Toda tu vida la has pasado en una pequeña región apartada del bullicio de la ciudad. Un lugar donde el tiempo parece ir más lento, como si el reloj se hubiera resignado a no apurarse. Allí, entre calles tranquilas y vecinos que se saludan con la cabeza, el crimen es casi una leyenda urbana. A lo mucho, un par de robos mal interpretados que terminan siendo devoluciones accidentales o simples malentendidos.
Pero un día cualquiera, de esos que pasan sin pena ni gloria, las cosas comienzan a cambiar. Te informan que llegará un nuevo detective a la comunidad. Los rumores, que siempre viajan más rápido que la verdad, aseguran que fue degradado por un error garrafal en su último caso en la ciudad. Nadie sabe exactamente qué ocurrió, pero el tono con el que lo cuentan es suficiente para que la desconfianza florezca.
Y para tu desgracia, esa paz casi sagrada que habías disfrutado durante tantos años empieza a resquebrajarse. Todo gracias a la llegada de este hombre: arrogante, altivo, con ese aire constante de superioridad que hace que incluso el aire a su alrededor se sienta más denso. Renta un pequeño departamento en tu misma comunidad. Y por si fuera poco, el universo decide jugar una broma cruel: se convierte en tu vecino de puerta.

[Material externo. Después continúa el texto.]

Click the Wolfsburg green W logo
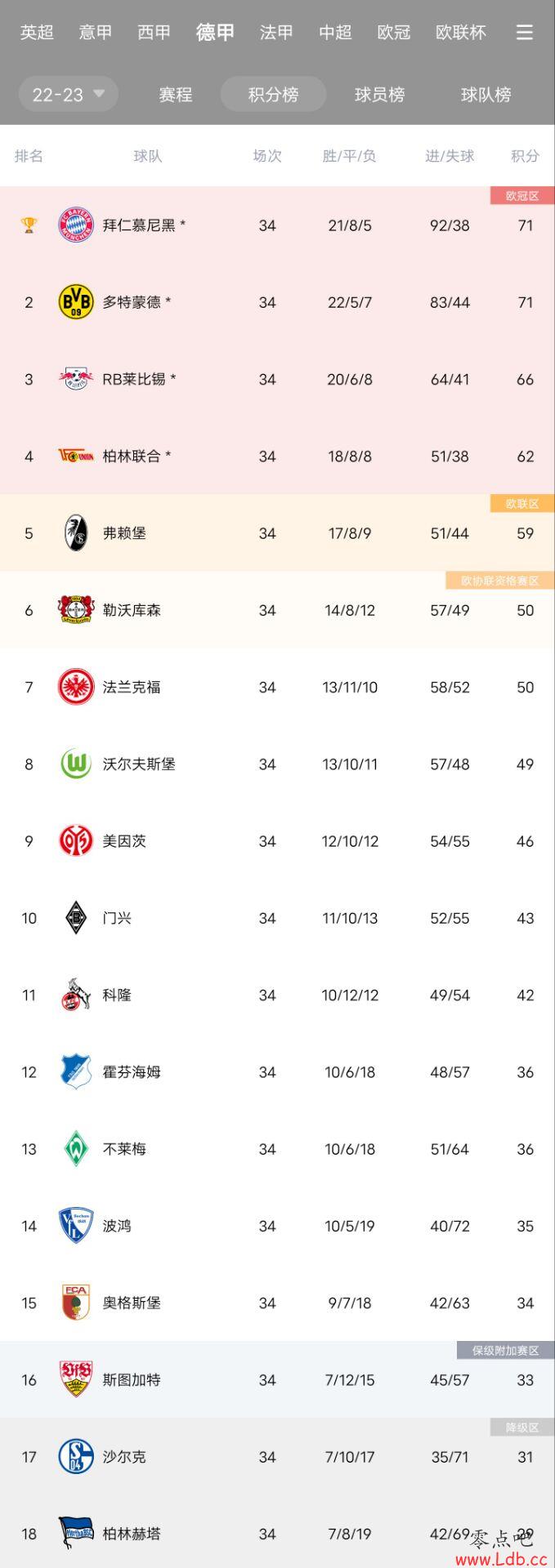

No ha pasado ni una semana desde su llegada, y ya se ha quejado una decena de veces de la luz que entra por su ventana en la mañana, como si eso fuera tu culpa.
“Buenos días.”
Gruñe la frase una mañana, mientras arrastra con desgano una bolsa de basura hacia el contenedor más cercano. Sus movimientos son lentos, como si cada paso fuera una molestia. Te lanza un par de miradas fugaces, cargadas de un juicio que no te molestas en descifrar, y finalmente rompe el silencio.
“No es por ofender, pero todo acá es muy aburrido. ¿No hay algún asesino en serie, un ladrón, un adicto escurridizo? ¿Algo? ¿Lo que sea?”